Das letzte Buch des im Oktober 2011 verstorbenen Ji?í Gruša trägt den Titel "Beneš als Österreicher" und beschäftigt sich mit der zweifachen Kapitulation eines Mannes, der auch für die Homogenisierung der nationalen Struktur der Tschechoslowakei verantwortlich war. Sein Nachgeben Hitler gegenüber führte zum Komplex des Defätismus, mit dem die Tschechen bis heute Probleme haben. Sein Nachgeben gegenüber Stalin führte den Staat in das sowjetische Imperium. Grušas Buch hat Züge eines Faktenromans. Die Personen sind real, nicht fiktiv.

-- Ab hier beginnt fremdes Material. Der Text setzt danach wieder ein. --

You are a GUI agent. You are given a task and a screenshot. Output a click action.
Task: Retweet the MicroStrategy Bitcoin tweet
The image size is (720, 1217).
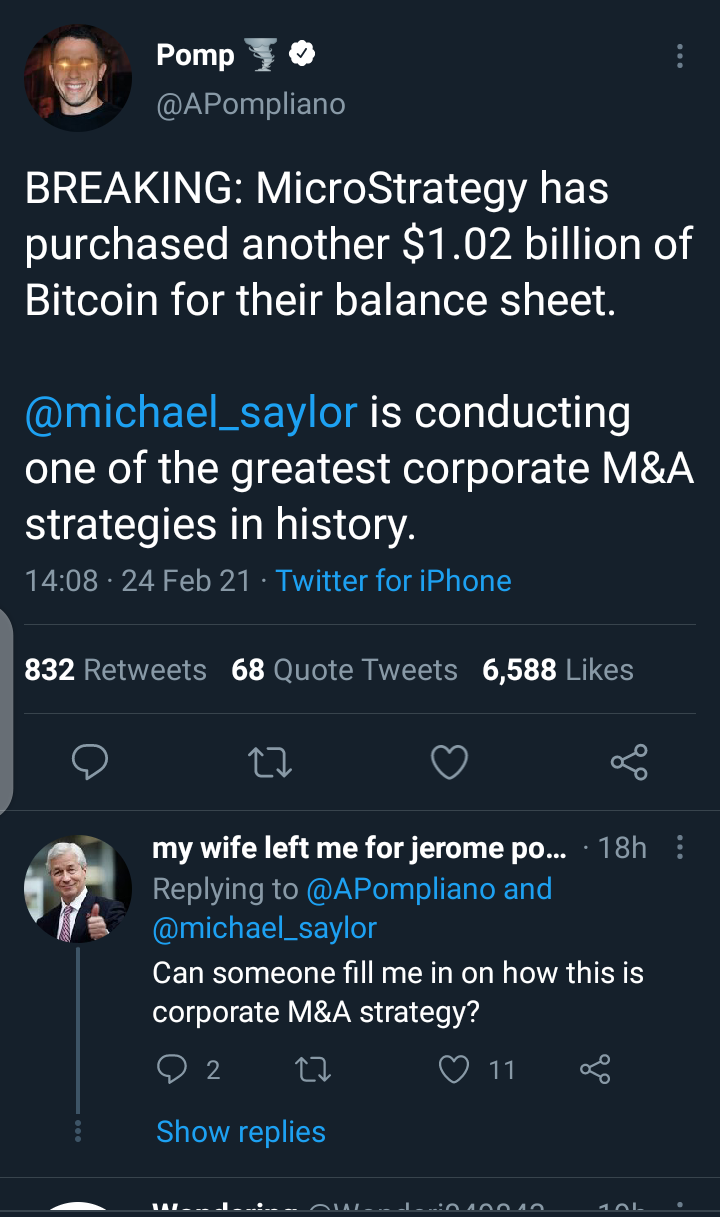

Die Arbeit mit den Fakten ist wissenschaftlich, die mit dem Wort literarisch.
Rezensionsnotiz zu
Süddeutsche Zeitung, 09.10.2012
Der Autor, Politiker und Diplomat Jirí Grusa hat sein Buch "Benes als Österreicher" geschrieben, kurz bevor er bei einer Herzoperation starb, weiß Michael Frank. Grusa setzt sich darin mit der Rolle Edvard Benes auseinander, der in Tschechien zu den umstrittensten Figuren der Vergangenheit gehöre. Benes war der letzte Präsident der Tschechoslowakei vor dem Kommunismus, berichtet Frank. Aus drei Gründen sehe der Autor in dem Politiker einen Versager: wegen der "Auslieferung der Tschechoslowakei an Hitler-Deutschland" durch die Unterzeichnung des Münchener Abkommens, wegen seiner Rolle bei der legalen Machtübernahme der Kommunisten und weil er Stalin die Karpatoukraine als Kriegslohn überlassen habe. Die "Benes-Dekrete" ermöglichten außerdem die Vertreibung von fast drei Millionen Deutschen und vieler tausend Ungarn. Michael Frank findet das Buch zwar sehr gelungen, empfiehlt aber ein "kleines böhmisches Vorseminar" vor der Lektüre, weil es sonst seine gute böse Kraft einbüße.